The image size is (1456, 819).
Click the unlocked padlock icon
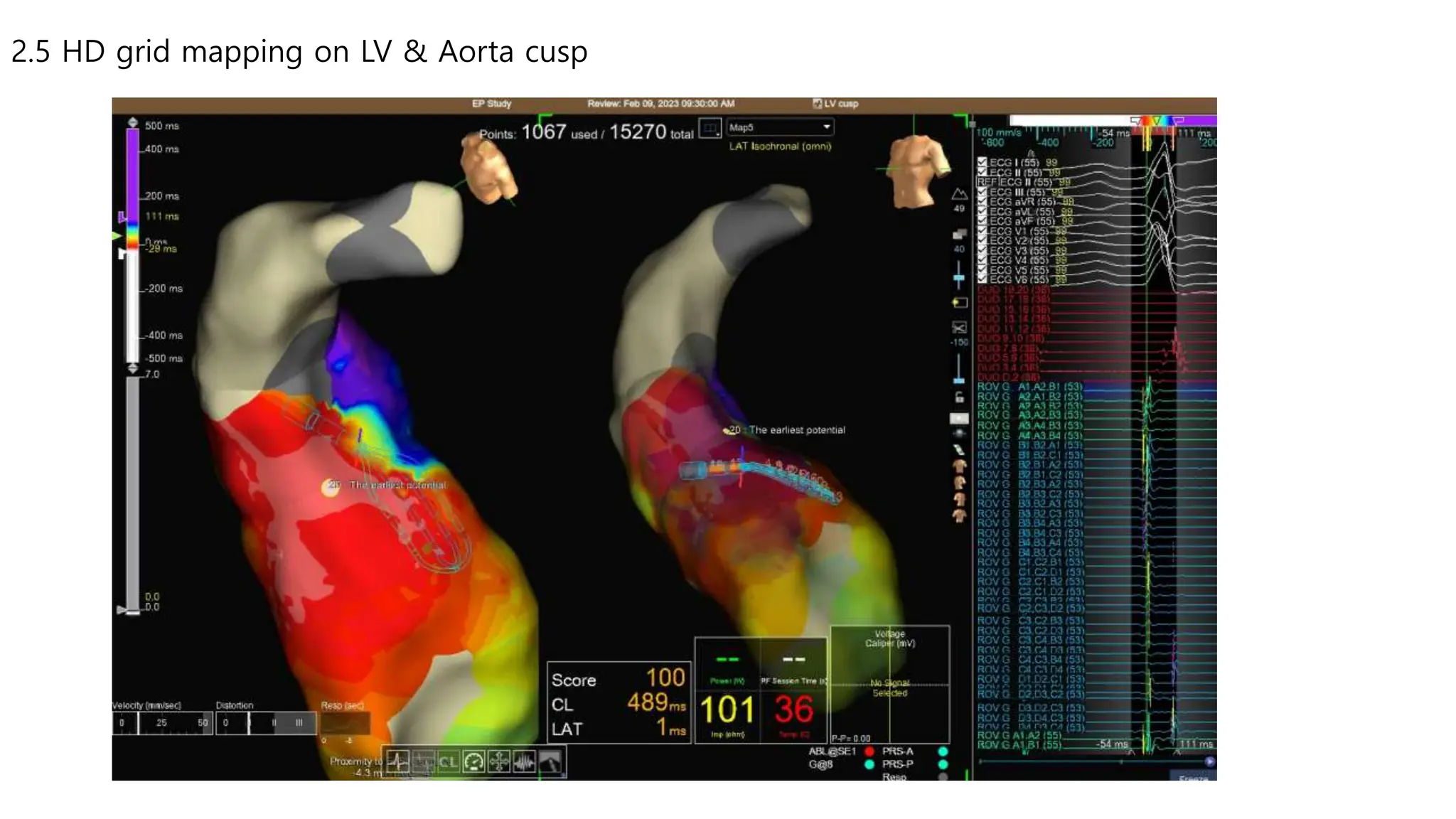(959, 397)
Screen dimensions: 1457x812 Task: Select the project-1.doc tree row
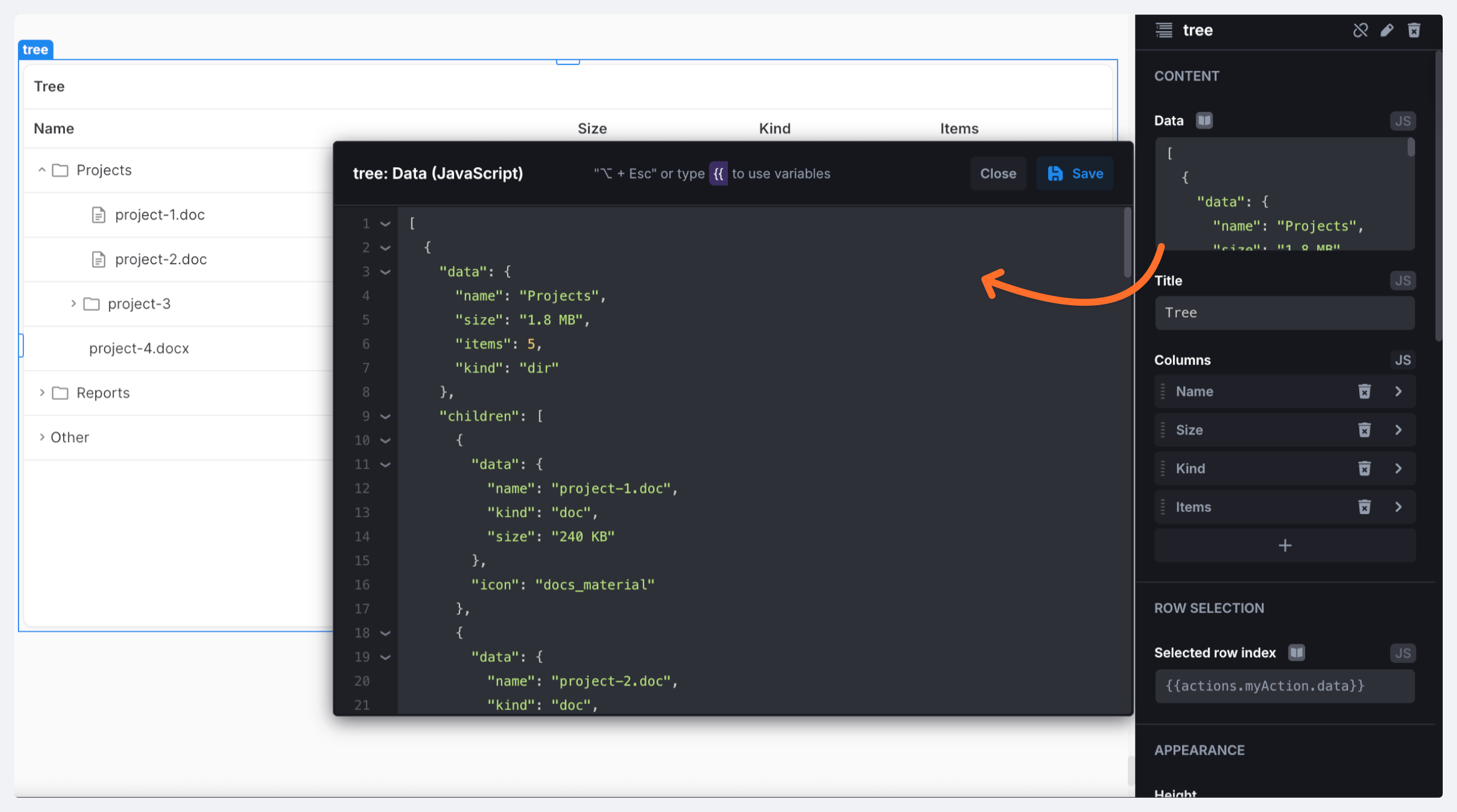(x=160, y=215)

============

● **PROBLEM TO WORK ON**
An exact copy of the entries above is required; pictures are not part of it.

● **RESPONSE AREA**
The image size is (1456, 819).
Click the unlocked padlock icon
(959, 397)
Screen dimensions: 1457x812 Task: Select the project-1.doc tree row
(x=160, y=215)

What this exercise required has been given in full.